Desde la cabecera municipal de Palenque, también se exigió: “Paz para nuestros hermanos palestinos”. La peregrinación fue encabezada por la parroquia de Santo Domingo de Guzmán y sus comunidades eclesiales de base. “No más genocidio, alto a las muertes de niños palestinos”, también exigieron desde Ángel Albino Corzo.
Desde la parroquia de San Pedro Apóstol, en Chenaló, en la zona Altos, compartieron que su caminata era por la paz, que era un homenaje a la resistencia del pueblo palestino. “Los niños de Gaza, fueron criminalizados y asesinados como terroristas”, agregaron.
Desde Frontera Comalapa, el mensaje solidario con palestina fue: “Un alto al fuego y un sí a la paz y a la concordia”.

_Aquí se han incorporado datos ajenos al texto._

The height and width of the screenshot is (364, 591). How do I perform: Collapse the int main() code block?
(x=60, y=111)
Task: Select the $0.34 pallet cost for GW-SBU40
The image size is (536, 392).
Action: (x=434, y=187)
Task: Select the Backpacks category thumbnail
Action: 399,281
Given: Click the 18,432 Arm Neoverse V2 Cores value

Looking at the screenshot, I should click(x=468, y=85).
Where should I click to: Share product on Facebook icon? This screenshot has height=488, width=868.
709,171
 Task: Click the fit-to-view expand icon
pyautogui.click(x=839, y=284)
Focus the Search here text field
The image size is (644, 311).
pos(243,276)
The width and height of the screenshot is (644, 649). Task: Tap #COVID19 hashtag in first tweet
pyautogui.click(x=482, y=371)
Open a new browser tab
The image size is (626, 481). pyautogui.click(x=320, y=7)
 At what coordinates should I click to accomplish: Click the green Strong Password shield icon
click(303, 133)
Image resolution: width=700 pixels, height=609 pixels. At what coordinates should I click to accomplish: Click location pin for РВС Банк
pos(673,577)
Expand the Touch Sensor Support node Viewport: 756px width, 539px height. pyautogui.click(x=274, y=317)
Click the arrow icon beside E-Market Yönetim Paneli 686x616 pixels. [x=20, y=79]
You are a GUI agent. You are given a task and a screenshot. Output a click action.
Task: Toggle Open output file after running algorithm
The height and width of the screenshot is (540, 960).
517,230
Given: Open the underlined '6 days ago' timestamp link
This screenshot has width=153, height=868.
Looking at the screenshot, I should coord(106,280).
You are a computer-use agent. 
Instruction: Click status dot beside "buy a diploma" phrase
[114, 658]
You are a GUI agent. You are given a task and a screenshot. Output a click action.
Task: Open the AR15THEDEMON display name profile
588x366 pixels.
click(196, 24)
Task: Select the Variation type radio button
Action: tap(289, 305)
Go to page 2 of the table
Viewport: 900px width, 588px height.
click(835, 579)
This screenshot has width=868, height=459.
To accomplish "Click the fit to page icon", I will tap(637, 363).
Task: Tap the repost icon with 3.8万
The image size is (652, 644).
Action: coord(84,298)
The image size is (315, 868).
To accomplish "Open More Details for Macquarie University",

Por su parte, colectivos solidarios con Palestina indicaron desde San Cristóbal de Las Casas: “Saludamos y agradecemos la iniciativa de la Diócesis de San Cristóbal de Las Casas para organizar esta peregrinación tan necesaria, así como la invitación solidaria que nos han hecho para reflexionar juntos sobre Palestina. Durante estos dos años de incesante genocidio ha quedado claro que seremos los pueblos movilizados, y no los gobiernos al servicio del poder económico, los que pararán la barbarie colonial de la que somos hoy testigos a lo largo y ancho del planeta”.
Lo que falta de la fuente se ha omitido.